Highly aggressive tumors that portend a poor prognosis characterize the type of breast cancer most often diagnosed in black women with the disease, researchers report in a new analysis.
Dr. Gloria Morris and colleagues at Thomas Jefferson University Hospital in Philadelphia found that breast cancers in black women were more likely to be typified by a so-called "triple negative" status, meaning they lack specific surface proteins on tumors that make them amenable to treatment.
Reporting in the journal Cancer, a publication of the American Cancer Society, Morris wrote that black women with the disease have a 67 percent higher chance of dying from breast cancer than white women. She said that being black may be a "prognostic indicator of worse outcome."
Having "triple negative status" means black women lack proteins on their cancers for estrogen, progesterone and the HER-2 oncogene, Morris explained. Doctors, therefore, cannot offer patients such drugs as tamoxifen, which is prescribed to women whose tumors are marked with estrogen and progesterone receptors. The drug blocks the receptors, preventing the hormones from fueling new cancers. A newer type of estrogen-blocking medication called an aromatase inhibitor also is ineffective.
Even though the HER-2 oncogene is a marker for an aggressive form of breast cancer, since 1998 doctors have been able to offer the 20 to 25 percent of women who possess it a targeted breast cancer drug known as Herceptin. The medication has helped improve outcomes for women with advanced and early-stage disease.
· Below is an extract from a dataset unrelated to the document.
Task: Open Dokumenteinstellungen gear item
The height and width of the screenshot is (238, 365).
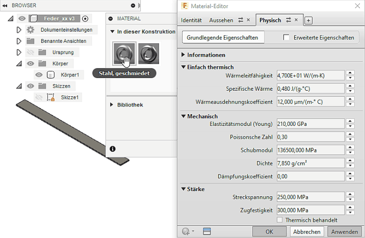Action: (x=31, y=30)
"Right now we're very limited in the drugs we can use," Morris said.
Morris and her collaborators studied grade, stage and degree of invasiveness of breast cancers diagnosed in 2,200 women at Thomas Jefferson's Kimmel Cancer Center. They compared that data to 197,274 women in a National Cancer Institute database and found that black women with the disease were more likely to have tumors that bore markers for poor prognosis. Nearly half of all black women in the local and national databases had the difficult-to-treat tumor type compared with 37 percent of white women.
"We need a targeted drug that exploits the weaknesses of this tumor type," said Dr. Lisa Carey, director of medical oncology at the UNC Breast Center, who identified the biology of triple negative tumors last year. She gave such cancers the name "basal-like" and defined them as among the most aggressive.
Dr. Lovell Jones, director of the Center for Research on Minority Health at M.D. Anderson Cancer Center in Houston, said hard-to-treat breast cancer is most prevalent in black women under the age of 40. Some of the cancers, he said, are being diagnosed in women as young as 25.
Dr. Edith Mitchell, Morris' Jefferson colleague, said multiple issues underlie the problem. "There are social problems as well as medical problems that account for health disparities in this country," she said. "There is a lack of access to care for many black women that accounts for higher death rates. But there are some biological differences in the tumors."